• **TASK ITEM**
Copy nothing from the entries below except the lines from the one containing "Parador Štvrťkruh (57, 2273)" through the one containing "Werbena malované (58, 983)", and copy those exactly.

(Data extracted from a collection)
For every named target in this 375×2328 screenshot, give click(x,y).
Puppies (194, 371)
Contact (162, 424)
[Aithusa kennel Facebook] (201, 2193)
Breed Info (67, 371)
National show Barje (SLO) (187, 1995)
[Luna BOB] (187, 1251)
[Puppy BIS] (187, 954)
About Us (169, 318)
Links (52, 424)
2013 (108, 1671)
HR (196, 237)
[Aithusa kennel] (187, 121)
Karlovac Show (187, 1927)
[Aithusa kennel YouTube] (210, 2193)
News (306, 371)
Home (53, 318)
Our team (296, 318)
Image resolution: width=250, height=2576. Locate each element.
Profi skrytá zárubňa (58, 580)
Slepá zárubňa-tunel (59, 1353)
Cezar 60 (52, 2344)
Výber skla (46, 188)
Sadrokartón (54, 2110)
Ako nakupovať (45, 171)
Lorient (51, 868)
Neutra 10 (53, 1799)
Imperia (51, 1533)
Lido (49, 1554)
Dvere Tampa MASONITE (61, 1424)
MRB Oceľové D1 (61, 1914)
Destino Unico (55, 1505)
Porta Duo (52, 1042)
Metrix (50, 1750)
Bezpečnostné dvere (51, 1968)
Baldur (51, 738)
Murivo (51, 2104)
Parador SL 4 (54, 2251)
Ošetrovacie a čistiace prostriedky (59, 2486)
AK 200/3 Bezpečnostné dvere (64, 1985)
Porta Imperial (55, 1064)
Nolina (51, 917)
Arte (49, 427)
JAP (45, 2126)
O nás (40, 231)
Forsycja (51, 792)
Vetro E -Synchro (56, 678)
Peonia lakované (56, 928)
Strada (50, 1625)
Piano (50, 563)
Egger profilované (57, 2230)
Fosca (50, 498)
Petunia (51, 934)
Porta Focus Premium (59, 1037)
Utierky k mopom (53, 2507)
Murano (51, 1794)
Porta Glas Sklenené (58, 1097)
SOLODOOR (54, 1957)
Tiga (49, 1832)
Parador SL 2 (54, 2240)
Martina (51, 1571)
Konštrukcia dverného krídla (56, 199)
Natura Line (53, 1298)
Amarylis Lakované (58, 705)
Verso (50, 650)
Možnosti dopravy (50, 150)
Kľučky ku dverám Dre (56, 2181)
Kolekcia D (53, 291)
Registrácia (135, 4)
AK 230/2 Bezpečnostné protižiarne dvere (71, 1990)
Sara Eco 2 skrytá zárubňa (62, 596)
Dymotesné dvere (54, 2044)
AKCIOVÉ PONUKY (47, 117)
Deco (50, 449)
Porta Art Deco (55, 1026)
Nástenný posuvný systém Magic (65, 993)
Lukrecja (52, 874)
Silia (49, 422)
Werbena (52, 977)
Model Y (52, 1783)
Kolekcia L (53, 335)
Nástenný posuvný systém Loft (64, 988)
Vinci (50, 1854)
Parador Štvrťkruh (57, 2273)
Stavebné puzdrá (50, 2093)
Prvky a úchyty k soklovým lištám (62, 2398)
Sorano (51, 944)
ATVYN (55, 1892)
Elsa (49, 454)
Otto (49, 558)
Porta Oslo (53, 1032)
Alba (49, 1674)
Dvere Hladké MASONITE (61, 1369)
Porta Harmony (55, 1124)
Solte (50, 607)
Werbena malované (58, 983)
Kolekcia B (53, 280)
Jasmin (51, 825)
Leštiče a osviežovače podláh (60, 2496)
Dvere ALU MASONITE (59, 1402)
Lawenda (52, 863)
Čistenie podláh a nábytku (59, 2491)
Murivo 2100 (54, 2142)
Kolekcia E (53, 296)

• **OUTPUT**
Parador Štvrťkruh (57, 2273)
Stavebné puzdrá (50, 2093)
Prvky a úchyty k soklovým lištám (62, 2398)
Sorano (51, 944)
ATVYN (55, 1892)
Elsa (49, 454)
Otto (49, 558)
Porta Oslo (53, 1032)
Alba (49, 1674)
Dvere Hladké MASONITE (61, 1369)
Porta Harmony (55, 1124)
Solte (50, 607)
Werbena malované (58, 983)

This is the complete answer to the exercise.